Canada’s Health Minister has accused the makers of Vioxx of holding back safety data from drug regulators in the months after the company yanked its blockbuster painkiller off the market.

“I can tell you that I am extremely concerned and disappointed with Merck [Frosst Canada] withholding data from Health Canada, even after it pulled the drug. I think they have an obligation and they have some explaining to do,” Ujjal Dosanjh said yesterday in an interview with The Globe and Mail.

The minister said that as a result he is contemplating new legislation to give Health Canada the power to force companies to hand over information as the drug regulator requests it.

“I am not satisfied with the responses that Merck has given,” he said. “I want to make sure that they understand that I take it very seriously, and I will, in fact, regardless of whether or not they provide us with information, I would try and have legislation developed . . . to deal with that vacuum of authority.”

» **Tasks to perform**:
a - Rewrite the paragraph of the Vioxx article that begins "“I can tell you that I am extremely concerned” as a short summary, keeping its main facts.
b - Continue the Vioxx article from the point where it stops.

Saved data entries
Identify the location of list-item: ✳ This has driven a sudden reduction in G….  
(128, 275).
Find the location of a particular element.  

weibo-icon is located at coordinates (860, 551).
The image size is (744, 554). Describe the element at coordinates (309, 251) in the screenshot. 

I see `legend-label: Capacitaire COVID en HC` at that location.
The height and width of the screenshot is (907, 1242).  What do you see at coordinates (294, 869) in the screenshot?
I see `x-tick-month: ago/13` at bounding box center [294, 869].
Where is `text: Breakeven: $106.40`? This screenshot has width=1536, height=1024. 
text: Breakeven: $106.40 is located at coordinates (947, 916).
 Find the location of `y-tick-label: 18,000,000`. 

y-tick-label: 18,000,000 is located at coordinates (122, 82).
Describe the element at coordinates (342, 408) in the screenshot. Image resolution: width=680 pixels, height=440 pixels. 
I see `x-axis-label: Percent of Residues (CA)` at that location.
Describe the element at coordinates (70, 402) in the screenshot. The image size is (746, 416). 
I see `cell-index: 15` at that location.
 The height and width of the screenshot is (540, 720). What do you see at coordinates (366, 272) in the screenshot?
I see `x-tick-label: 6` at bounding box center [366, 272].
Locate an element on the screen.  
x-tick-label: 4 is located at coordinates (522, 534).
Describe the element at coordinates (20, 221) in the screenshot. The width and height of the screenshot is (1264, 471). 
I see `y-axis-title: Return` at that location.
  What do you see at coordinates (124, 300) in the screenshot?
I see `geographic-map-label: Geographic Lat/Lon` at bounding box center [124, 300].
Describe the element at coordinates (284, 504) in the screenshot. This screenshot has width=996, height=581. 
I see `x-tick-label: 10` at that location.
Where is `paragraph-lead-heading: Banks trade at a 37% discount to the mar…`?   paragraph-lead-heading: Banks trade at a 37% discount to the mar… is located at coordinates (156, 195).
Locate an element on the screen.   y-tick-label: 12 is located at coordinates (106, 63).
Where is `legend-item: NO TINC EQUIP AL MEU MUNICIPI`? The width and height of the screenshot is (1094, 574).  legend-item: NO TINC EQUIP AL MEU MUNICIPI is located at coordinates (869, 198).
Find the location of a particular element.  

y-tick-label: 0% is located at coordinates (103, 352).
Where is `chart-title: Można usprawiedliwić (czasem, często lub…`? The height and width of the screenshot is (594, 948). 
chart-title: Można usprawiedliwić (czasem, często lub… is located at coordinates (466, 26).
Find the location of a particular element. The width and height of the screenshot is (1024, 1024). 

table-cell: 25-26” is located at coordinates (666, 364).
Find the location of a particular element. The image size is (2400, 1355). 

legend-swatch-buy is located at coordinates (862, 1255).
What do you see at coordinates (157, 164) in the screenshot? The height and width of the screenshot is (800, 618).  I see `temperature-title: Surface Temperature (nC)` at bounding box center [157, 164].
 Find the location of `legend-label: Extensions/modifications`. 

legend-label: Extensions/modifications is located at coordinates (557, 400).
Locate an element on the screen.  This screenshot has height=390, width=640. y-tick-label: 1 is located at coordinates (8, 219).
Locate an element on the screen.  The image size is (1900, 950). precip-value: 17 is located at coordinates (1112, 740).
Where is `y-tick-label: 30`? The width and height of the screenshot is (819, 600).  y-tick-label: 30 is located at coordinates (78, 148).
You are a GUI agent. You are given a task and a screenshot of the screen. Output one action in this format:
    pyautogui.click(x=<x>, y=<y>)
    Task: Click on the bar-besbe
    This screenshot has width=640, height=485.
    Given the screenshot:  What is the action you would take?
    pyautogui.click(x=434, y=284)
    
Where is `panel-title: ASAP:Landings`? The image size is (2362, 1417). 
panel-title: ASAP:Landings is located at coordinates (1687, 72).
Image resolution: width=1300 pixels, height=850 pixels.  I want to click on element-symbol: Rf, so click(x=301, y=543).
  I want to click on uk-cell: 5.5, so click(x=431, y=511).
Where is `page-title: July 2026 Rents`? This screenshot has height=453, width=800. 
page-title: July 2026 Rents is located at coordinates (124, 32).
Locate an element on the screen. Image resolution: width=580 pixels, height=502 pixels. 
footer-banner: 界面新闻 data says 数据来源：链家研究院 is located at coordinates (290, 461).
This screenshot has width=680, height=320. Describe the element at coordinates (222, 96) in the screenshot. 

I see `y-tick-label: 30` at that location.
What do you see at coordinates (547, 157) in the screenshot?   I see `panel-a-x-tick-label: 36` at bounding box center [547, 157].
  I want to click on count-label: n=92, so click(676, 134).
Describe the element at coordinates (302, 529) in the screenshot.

» **Per-task answers**:
a - In an interview with The Globe and Mail yesterday, Ujjal Dosanjh said he was extremely concerned and disappointed that Merck Frosst Canada had withheld data from Health Canada even after pulling the drug. He said the company has an obligation and some explaining to do.

b -
Mr. Dosanjh slammed Merck for its “attitude” in correspondence related to Vioxx, citing letters and conversation between the company and the federal department in recent efforts to gain access to safety information.

“I was very, very concerned at the attitude that Merck had taken,” the minister said. “They have not provided us the details that we have sought from them, the information that we have sought from them.”

Mr. Dosanjh was speaking in reference to data Health Canada has sought after Merck’s withdrawal of Vioxx from the market worldwide on Sept. 30.

That decision came after the company learned that one of its clinical trials showed the drug doubled the risk of heart attack and stroke.

Last November, Health Canada sent Merck a lengthy request for the raw study data that led to the withdrawal. But department spokeswoman Jirina Vlk said yesterday the data still have not been received.

Only a study summary, she said, arrived last week in the run-up to the U.S. Food and Drug Administration hearings into the heart safety of Vioxx and similar pain relievers.

A spokesperson from Merck could not be reached for comment yesterday. “We need to take a look at what new authority we need to compel information like that when co-operation is not readily forthcoming,” the Health Minister said.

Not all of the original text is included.